PROBLEM STATEMENT
Give the number of lines in the records below that hold "will"; nothing else is needed.

Stored records
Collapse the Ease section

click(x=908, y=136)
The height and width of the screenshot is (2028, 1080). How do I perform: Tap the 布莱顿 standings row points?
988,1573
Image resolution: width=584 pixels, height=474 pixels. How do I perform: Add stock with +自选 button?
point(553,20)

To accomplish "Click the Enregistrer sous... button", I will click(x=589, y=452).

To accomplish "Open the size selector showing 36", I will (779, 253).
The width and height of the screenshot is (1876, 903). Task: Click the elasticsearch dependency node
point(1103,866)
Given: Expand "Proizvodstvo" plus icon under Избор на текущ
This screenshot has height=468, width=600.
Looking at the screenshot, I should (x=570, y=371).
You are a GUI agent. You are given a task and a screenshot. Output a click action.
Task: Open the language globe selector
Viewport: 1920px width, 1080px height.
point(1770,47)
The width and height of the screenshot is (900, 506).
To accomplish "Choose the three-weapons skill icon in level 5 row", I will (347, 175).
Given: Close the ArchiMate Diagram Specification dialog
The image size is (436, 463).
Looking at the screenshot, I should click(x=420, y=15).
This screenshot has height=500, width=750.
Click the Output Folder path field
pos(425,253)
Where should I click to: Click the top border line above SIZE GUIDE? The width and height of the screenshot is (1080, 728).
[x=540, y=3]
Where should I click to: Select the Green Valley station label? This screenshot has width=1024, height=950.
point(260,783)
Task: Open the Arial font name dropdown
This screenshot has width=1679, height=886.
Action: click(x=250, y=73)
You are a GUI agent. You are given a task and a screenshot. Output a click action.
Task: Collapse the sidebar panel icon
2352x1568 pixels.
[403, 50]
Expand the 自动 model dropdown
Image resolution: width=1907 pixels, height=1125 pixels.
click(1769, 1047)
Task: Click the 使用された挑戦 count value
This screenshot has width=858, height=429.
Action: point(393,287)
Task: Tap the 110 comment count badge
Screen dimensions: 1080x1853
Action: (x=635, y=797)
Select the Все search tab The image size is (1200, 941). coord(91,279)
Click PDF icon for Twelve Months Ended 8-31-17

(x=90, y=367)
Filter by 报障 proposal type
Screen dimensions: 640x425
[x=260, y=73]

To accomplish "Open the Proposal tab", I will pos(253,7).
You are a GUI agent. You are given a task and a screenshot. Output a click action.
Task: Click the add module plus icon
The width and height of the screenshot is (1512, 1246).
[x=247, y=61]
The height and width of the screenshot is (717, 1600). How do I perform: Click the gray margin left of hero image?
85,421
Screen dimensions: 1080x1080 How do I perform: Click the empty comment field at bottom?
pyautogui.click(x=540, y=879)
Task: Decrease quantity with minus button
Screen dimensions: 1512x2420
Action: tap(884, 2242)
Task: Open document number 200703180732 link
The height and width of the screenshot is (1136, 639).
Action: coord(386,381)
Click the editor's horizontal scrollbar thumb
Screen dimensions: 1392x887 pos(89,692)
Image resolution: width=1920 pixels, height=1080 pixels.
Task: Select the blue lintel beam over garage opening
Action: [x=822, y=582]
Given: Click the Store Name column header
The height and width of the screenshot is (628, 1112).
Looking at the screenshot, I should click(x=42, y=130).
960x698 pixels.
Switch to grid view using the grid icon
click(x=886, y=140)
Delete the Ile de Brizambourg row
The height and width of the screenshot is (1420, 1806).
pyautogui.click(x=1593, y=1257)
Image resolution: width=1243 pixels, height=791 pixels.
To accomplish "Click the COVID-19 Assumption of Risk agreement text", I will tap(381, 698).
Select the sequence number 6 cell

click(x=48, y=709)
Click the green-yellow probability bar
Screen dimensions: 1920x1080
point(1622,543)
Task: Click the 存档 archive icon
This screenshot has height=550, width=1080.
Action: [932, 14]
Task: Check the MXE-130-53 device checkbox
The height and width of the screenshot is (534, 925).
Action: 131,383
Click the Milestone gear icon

THE COMPLETED TASK
5